Brain Health, Decoded

Brain Health, Decoded

I'm a Neuroscientist – These Are the Five Supplements I Take

Five research-backed supplements that make a real difference.

Dr. Dominic Ng's avatar
Dr. Dominic Ng
Nov 11, 2025
∙ Paid
orange and white medication pill
Photo by Towfiqu barbhuiya on Unsplash

Supplements promise miracles. Sharper focus, better sleep, endless energy - the claims are seductive. But when you actually read the studies, most of it falls apart.

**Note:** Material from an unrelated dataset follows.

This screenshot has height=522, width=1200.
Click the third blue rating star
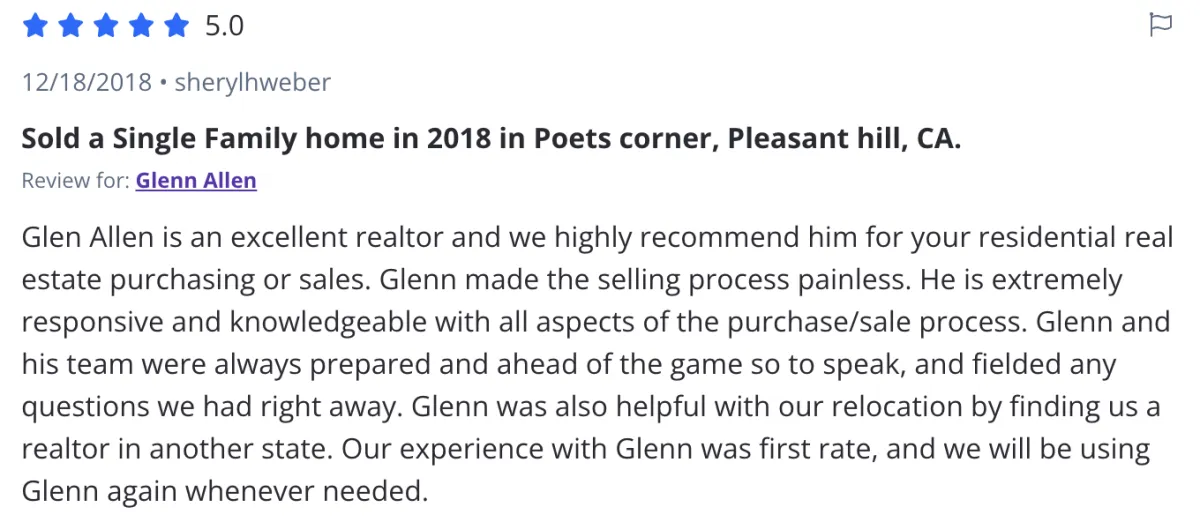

Still, a handful of compounds do hold up to scrutiny. These are the five that earned a permanent spot in my own routine.

I’m a neuroscientist turning peer-reviewed findings into simple, weekly actions to improve cognition and brain health.

1. Omega-3 Fish Oil

Omega-3 fatty acids are essential fats that your body cannot produce on its own, yet they literally become incorporated into your brain cell membranes, affecting everything from neurotransmitter signalling to inflammation control.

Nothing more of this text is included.